Network toxicology and molecular docking reveal the potential link between acrylamide exposure and breast cancer.

Acrylamide (ACR) is a common food and environmental contaminant with potential carcinogenicity, but its molecular role in the development of breast cancer (BC) remains unclear. This study employed a network toxicology and molecular docking strategy to explore the potential association between ACR exposure and BC. Differentially expressed genes were first identified by comparing gene expression profiles between breast cancer and normal tissues. BC-related targets were then screened through integrated analysis of multiple databases and intersected with ACR-associated targets, resulting in 49 shared genes. Protein-protein interaction network construction and MCC algorithm analysis identified 10 core genes.
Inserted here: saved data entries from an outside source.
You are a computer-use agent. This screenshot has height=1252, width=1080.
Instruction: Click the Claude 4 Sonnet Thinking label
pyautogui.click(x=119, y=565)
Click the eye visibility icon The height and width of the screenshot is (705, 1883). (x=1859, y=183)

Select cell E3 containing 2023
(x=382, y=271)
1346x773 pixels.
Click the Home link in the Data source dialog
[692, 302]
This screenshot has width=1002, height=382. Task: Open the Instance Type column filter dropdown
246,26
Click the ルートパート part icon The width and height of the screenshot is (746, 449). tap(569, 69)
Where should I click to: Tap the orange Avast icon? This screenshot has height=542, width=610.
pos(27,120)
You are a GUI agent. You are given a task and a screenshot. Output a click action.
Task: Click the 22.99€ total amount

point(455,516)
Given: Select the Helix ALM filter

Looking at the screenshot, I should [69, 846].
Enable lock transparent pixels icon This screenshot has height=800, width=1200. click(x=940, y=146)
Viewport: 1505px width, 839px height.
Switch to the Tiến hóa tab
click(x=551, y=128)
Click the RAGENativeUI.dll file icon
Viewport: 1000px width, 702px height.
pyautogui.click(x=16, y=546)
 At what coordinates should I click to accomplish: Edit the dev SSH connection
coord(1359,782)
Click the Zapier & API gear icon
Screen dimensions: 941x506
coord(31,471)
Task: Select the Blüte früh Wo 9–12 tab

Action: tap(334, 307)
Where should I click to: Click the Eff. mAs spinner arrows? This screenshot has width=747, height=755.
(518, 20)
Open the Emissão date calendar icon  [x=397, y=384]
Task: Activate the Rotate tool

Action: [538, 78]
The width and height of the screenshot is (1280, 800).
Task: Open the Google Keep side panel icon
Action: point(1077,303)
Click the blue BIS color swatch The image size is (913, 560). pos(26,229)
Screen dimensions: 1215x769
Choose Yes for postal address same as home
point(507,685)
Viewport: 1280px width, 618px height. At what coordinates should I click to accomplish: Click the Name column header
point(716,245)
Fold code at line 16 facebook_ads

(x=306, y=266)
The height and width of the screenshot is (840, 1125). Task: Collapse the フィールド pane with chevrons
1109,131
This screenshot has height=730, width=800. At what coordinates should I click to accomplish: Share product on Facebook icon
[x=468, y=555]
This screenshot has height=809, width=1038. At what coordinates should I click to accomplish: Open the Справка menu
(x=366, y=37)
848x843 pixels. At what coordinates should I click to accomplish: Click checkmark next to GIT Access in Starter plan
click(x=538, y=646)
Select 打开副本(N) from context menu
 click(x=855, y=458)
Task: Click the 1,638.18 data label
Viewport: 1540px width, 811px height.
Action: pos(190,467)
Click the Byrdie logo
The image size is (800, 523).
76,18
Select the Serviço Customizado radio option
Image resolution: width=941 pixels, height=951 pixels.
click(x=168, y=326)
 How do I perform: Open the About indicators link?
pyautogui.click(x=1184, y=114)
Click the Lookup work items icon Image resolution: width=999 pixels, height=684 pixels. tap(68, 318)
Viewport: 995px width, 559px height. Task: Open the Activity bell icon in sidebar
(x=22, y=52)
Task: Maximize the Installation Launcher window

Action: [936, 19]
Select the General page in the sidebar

GO and KEGG enrichment analyses revealed that these genes were mainly involved in pathways such as PI3K-Akt signaling, HIF-1 signaling, and ECM-receptor interactions. Molecular docking results suggested that ACR could bind to key targets including EGFR, FN1, JUN, and COL1A1. Molecular dynamics simulations demonstrated that the complexes remained structurally stable throughout the simulation. Pan-cancer and paired sample analyses further confirmed the aberrant expression of core genes in BC, and immunohistochemistry results supported their altered protein levels. These findings suggest that ACR may interfere with BC-related molecular mechanisms through multi-target and multi-pathway interactions, providing theoretical evidence for its potential carcinogenic role and future risk assessment.